Personal Wealth Management / Market Analysis
Delving Into China’s Latest Data Dump
In our view, the Middle Kingdom’s economy still looks in better shape than widely portrayed.
After weeks of tariff talks and trade tensions, commentators we follow have expressed concern about the state of China’s economy. Yet, in our view, Beijing’s latest economic data release—covering the combined January – February period—showed an economy continuing to move past an early-2024 soft patch.[i] Whilst some publications we follow found nuggets they claimed illustrated persistent worries, overall, we think these data point to a healthier-than-perceived Chinese economy that likely continues contributing to global economic growth.
Early-year China data can be a bit tricky because the Lunar New Year is a week-long holiday that shifts between January and February. Sometimes in one, sometimes the other, sometimes straddling them. In addition to skewing month-on-month readings, this can also skew year-on-year readings if the holiday is in January one year and February the next. So, to account for this, China’s national statistics agency combines January and February data into one reading, which it frequently compares with the same two months a year ago. This solution is unique to China, which doesn’t have a robust or mature set of seasonally adjusted data, and it can help investors see through holiday distortions.
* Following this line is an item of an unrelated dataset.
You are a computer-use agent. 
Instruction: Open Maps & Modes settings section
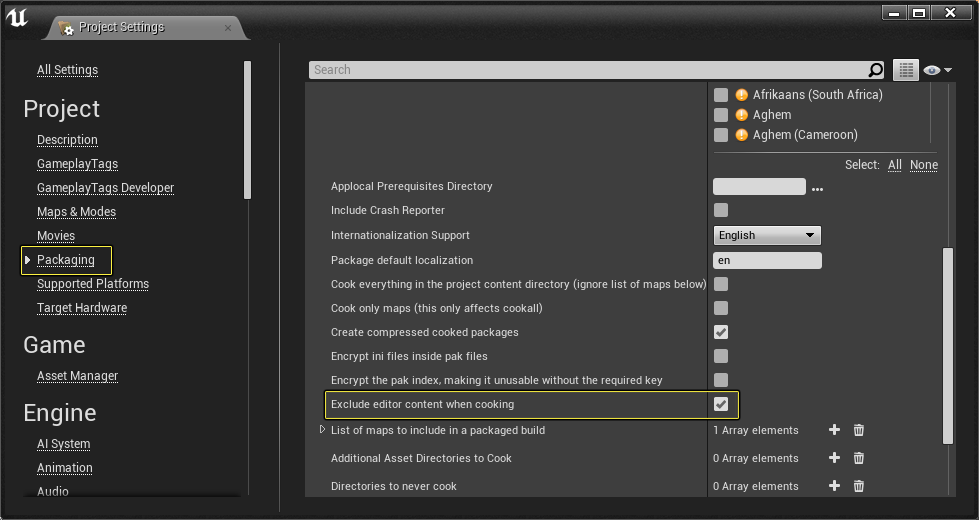[x=76, y=212]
CPI Stumbled, Spurring Deflation Worries
Inflation data are a prime example, in our view, as big monthly swings netted out to China’s headline consumer price index (CPI, a government-produced index tracking prices of commonly consumed goods and services) falling just -0.1% y/y in the January – February period.[ii] Whilst this largely extends a yearlong trend of flattish prices, it was also the first negative reading in some time, leading some commentators we follow to argue Chinese deflation is at hand.[iii] But prices weren’t down across the board, as seen in core CPI’s (excluding food and energy prices) 0.3% y/y rise over the same stretch.[iv] Food prices were the main detractor, as prices for fresh vegetables, grain and fruits fell -5.5% y/y, -1.4% and -0.6%, respectively—though pork prices rose 8.8% off 2024’s low base.[v] Outside of this, transportation, communication and daily services prices also fell, whilst prices for clothing, housing, education, culture and recreation, health care and other services all rose.[vi]
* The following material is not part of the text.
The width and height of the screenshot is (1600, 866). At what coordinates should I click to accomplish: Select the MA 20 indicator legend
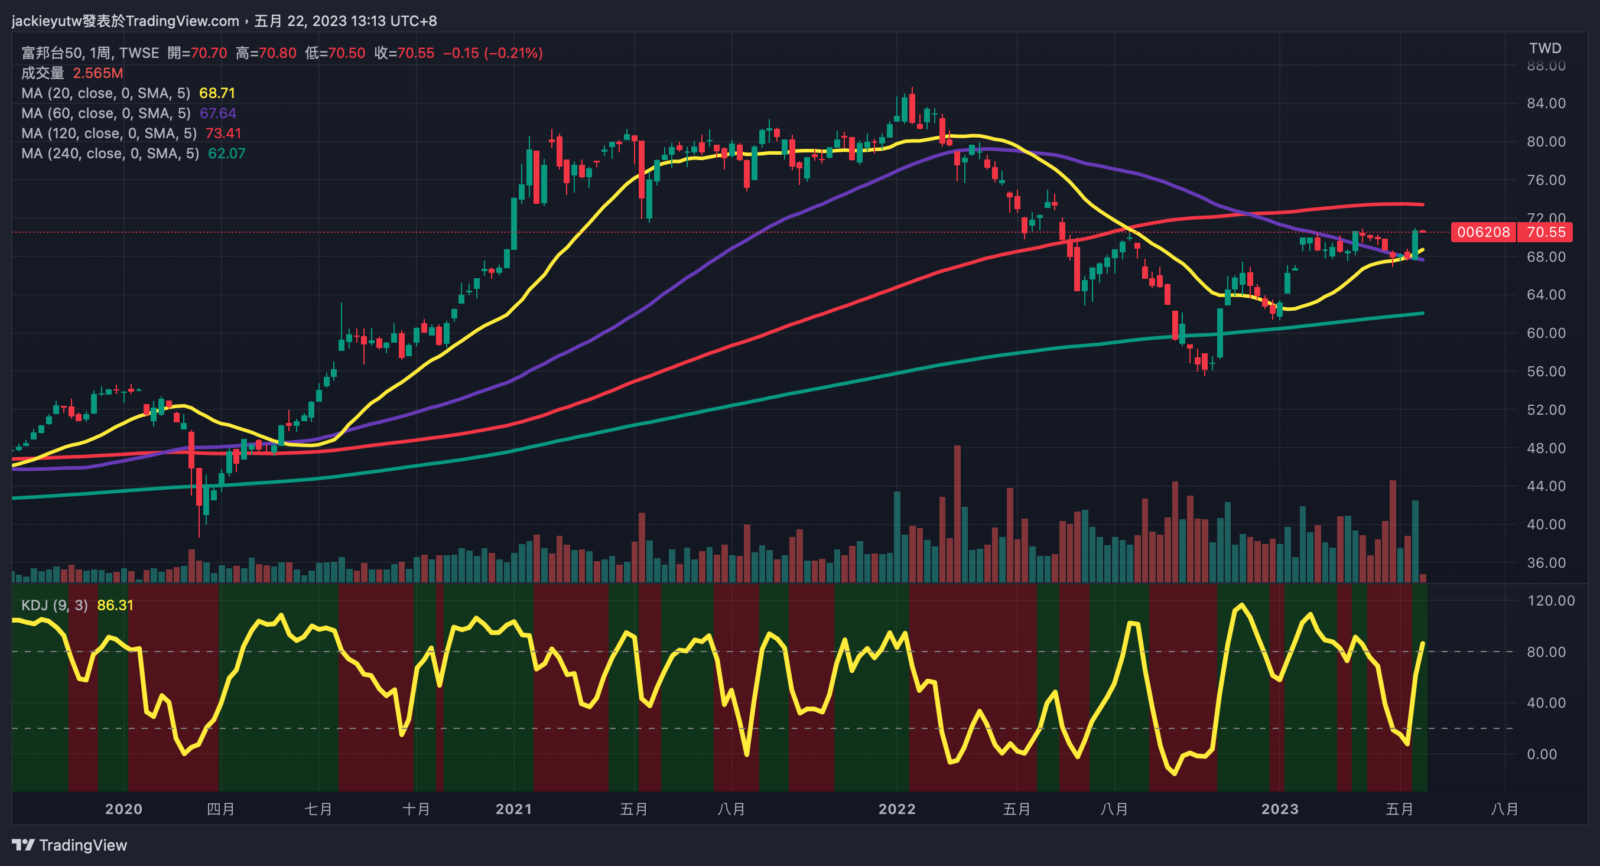(x=105, y=93)
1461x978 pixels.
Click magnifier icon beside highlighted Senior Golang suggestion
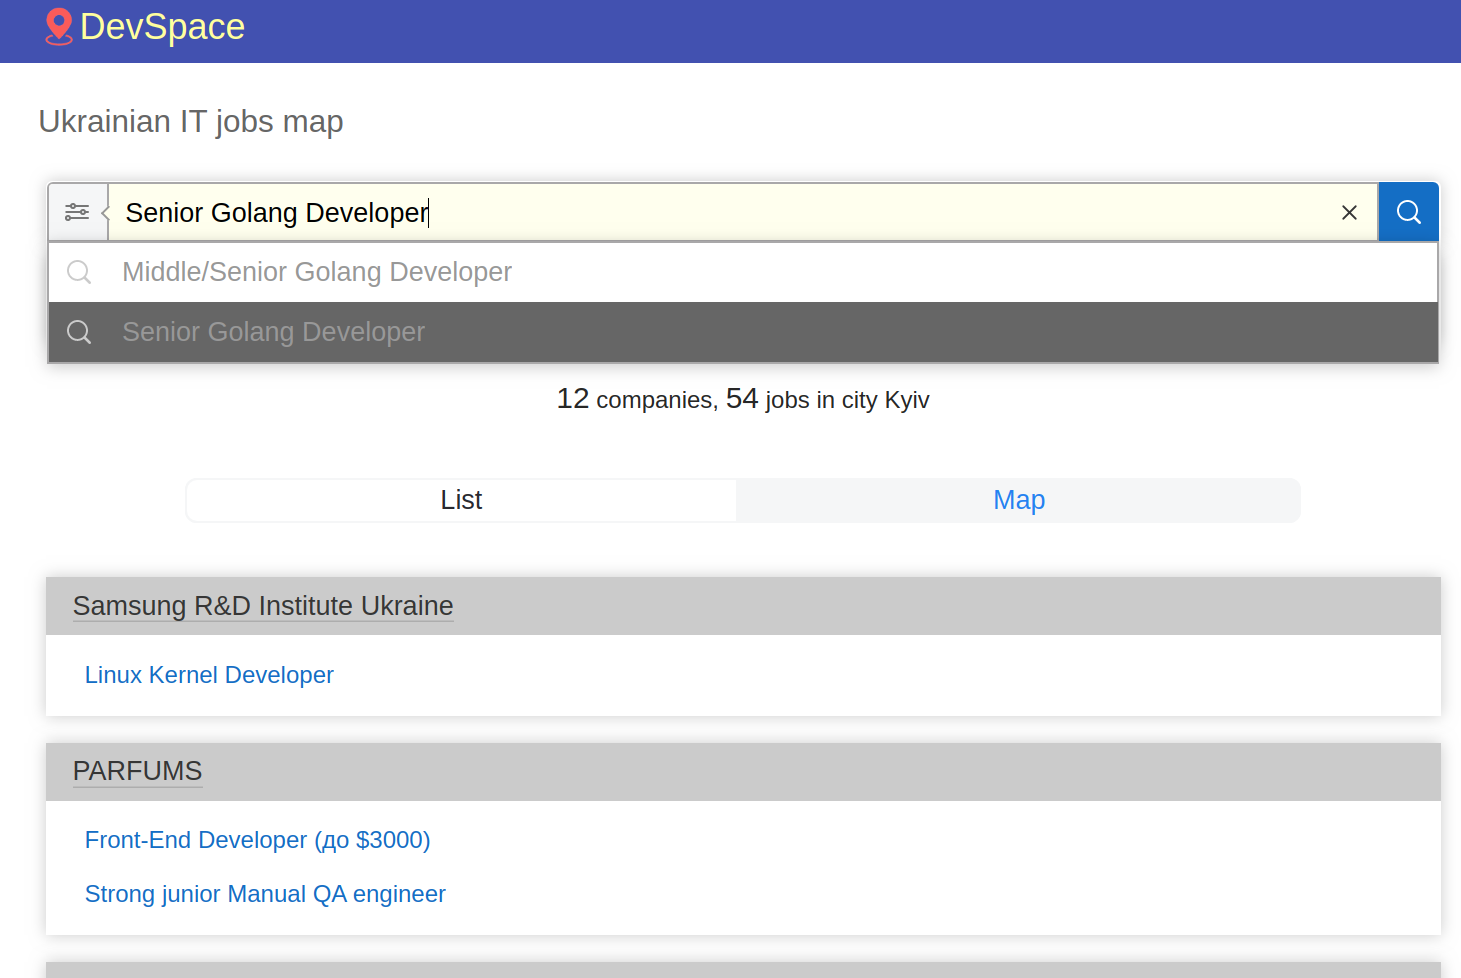79,332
Based on our research, it is normal at any time for some prices to rise and others to fall. That isn’t deflation. True deflation is just the opposite of inflation: Where economic research demonstrates inflation is too much money chasing too few goods and services, driving prices up economywide, deflation is too little money chasing too many goods and services, leading to broad price declines across the entire economy. In our view, overall mixed price movements that net out to the slightest possible decline don’t qualify. To us, those are just data volatility that may reflect oversupply in one isolated corner of the economy.
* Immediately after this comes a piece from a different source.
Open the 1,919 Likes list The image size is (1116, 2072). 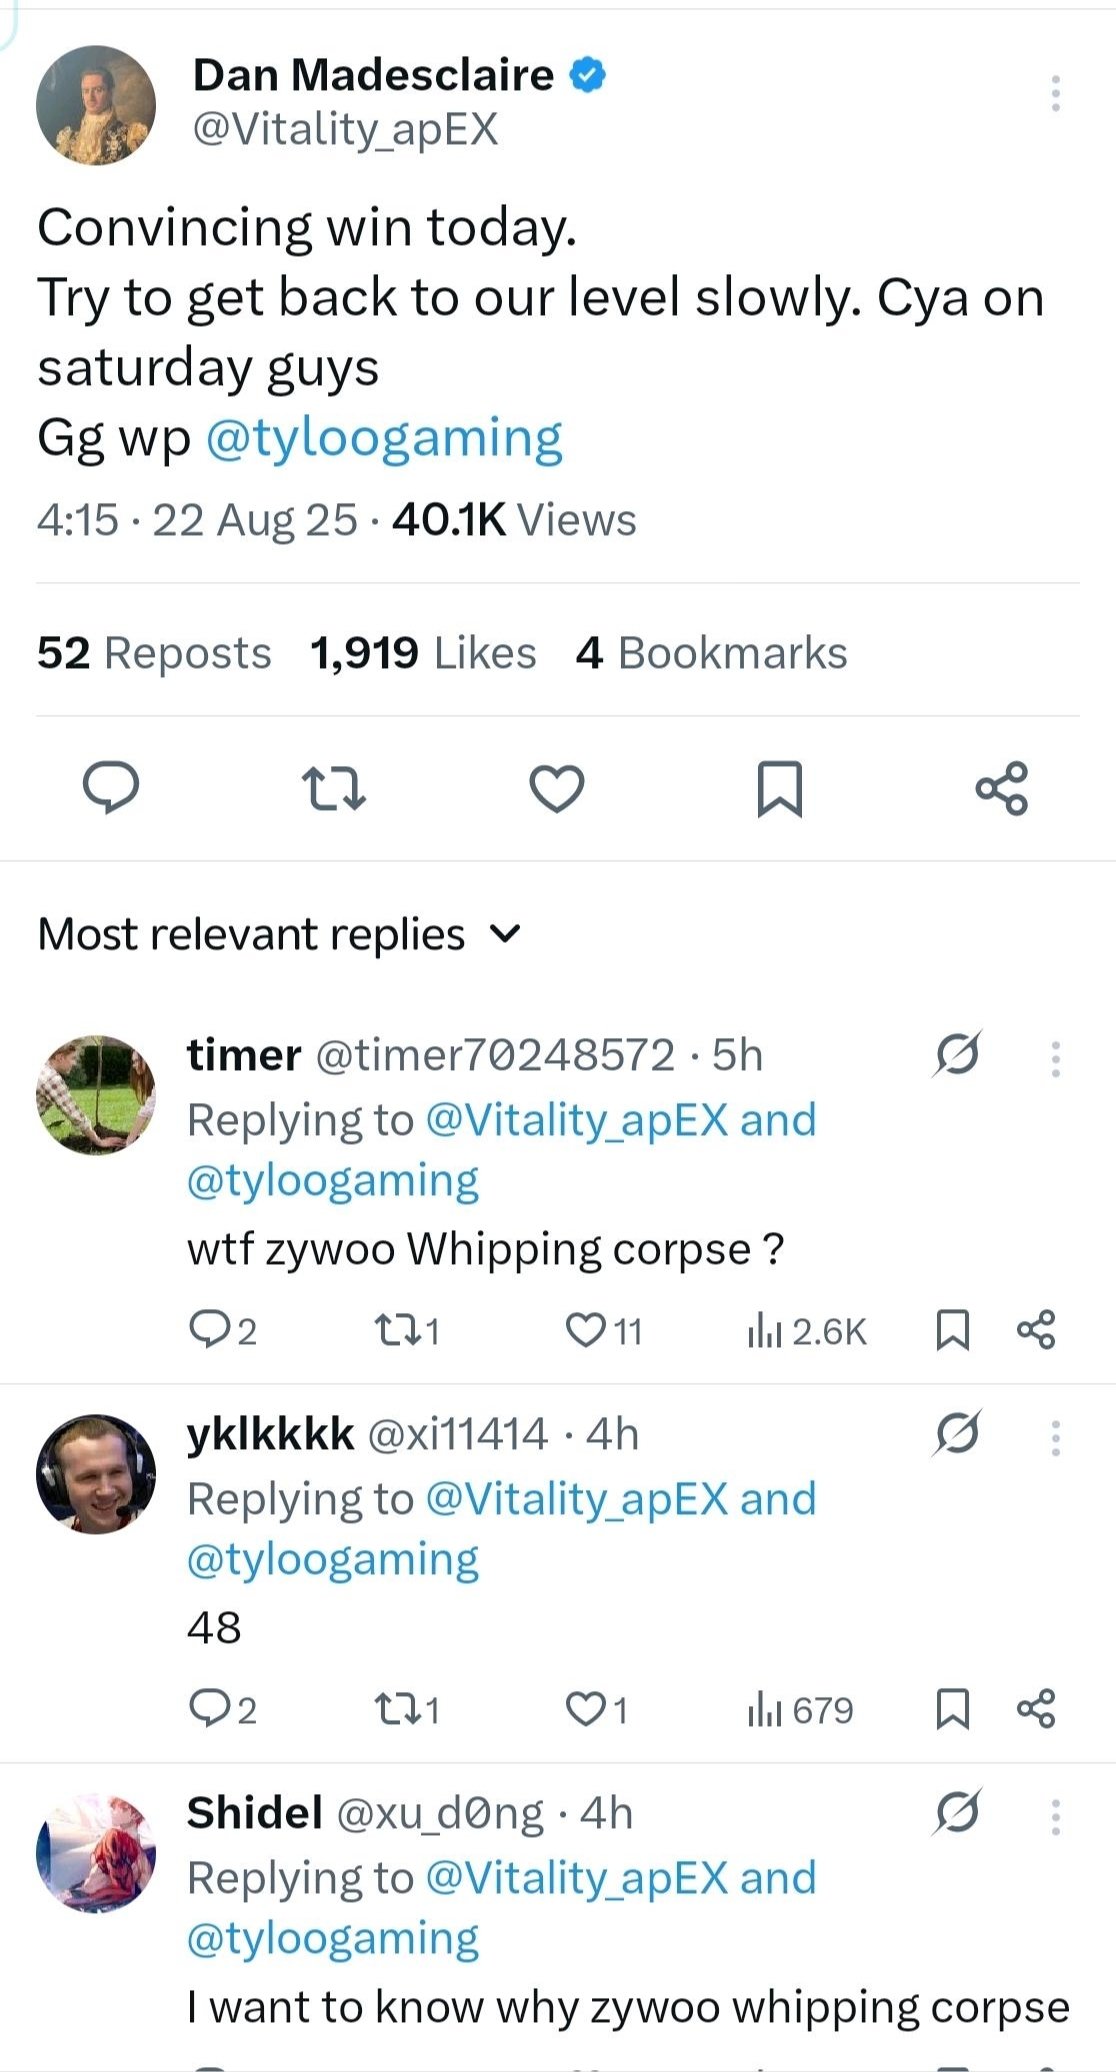point(423,653)
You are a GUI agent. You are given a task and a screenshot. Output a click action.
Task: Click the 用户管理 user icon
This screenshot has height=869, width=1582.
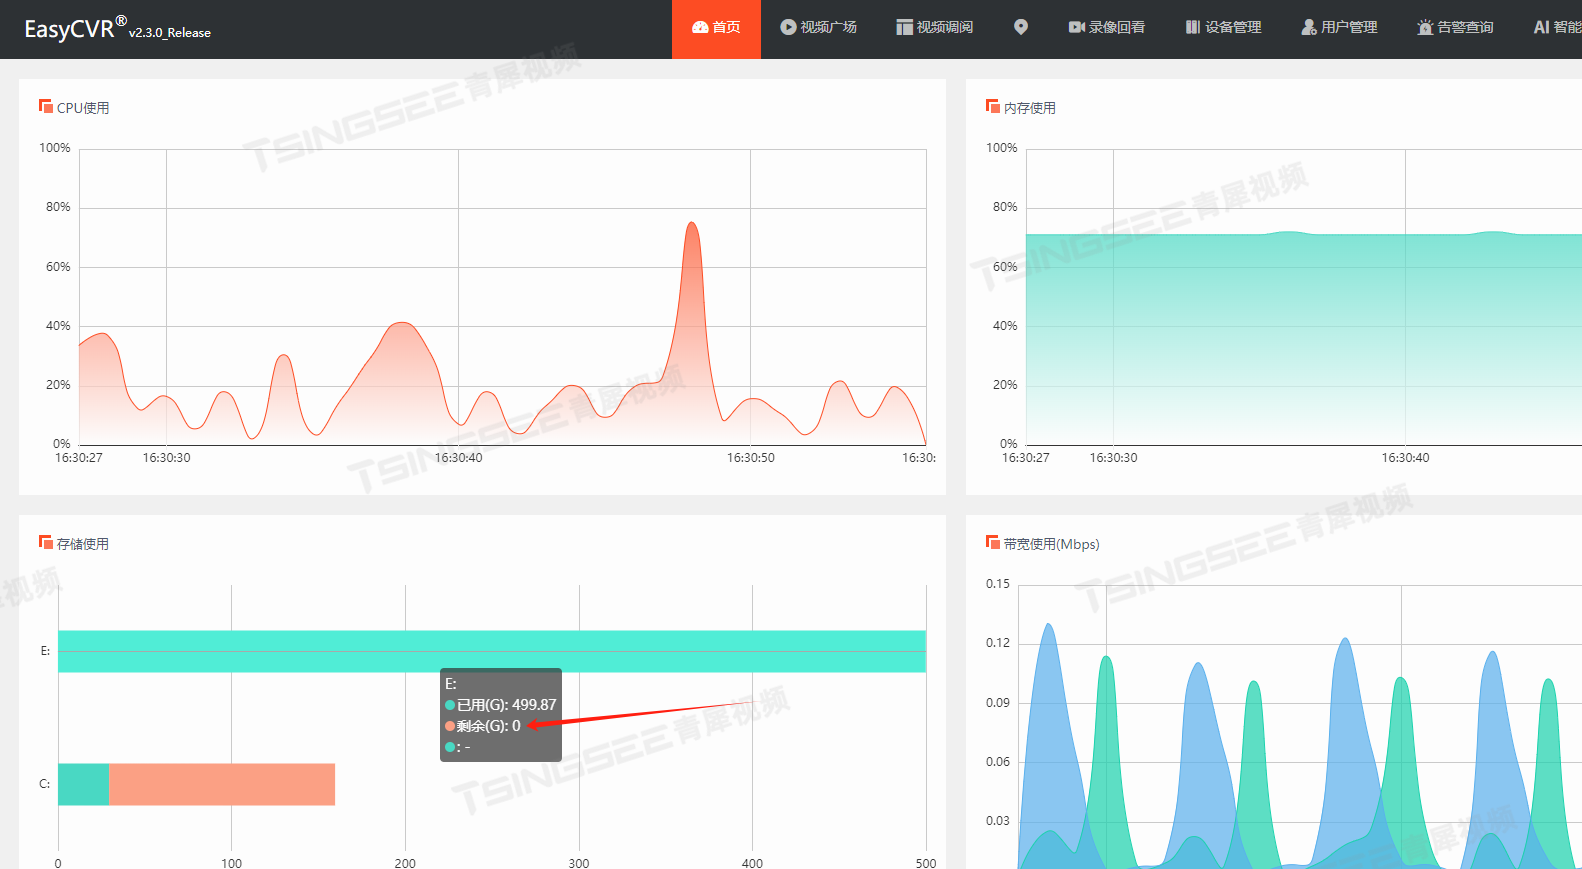(1308, 28)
Still, commentators we follow warned CPI’s stumble could signal a nascent deflationary spiral, with consumption set to plummet. Coverage we saw suggested today’s falling prices incentivise people to delay spending in anticipation of lower prices tomorrow, thus dragging on consumption, which sends prices lower, and so on. Again, this isn’t how deflation works, in our view. If it were, deflation would never have ended after the Great Depression or after Japan’s long deflationary spell.[vii] Rather, both ended as money supply growth recovered.[viii] Consider: China headline CPI’s dip into the red in early 2024 precluded 12 straight months of positive readings.[ix] There was no spiral.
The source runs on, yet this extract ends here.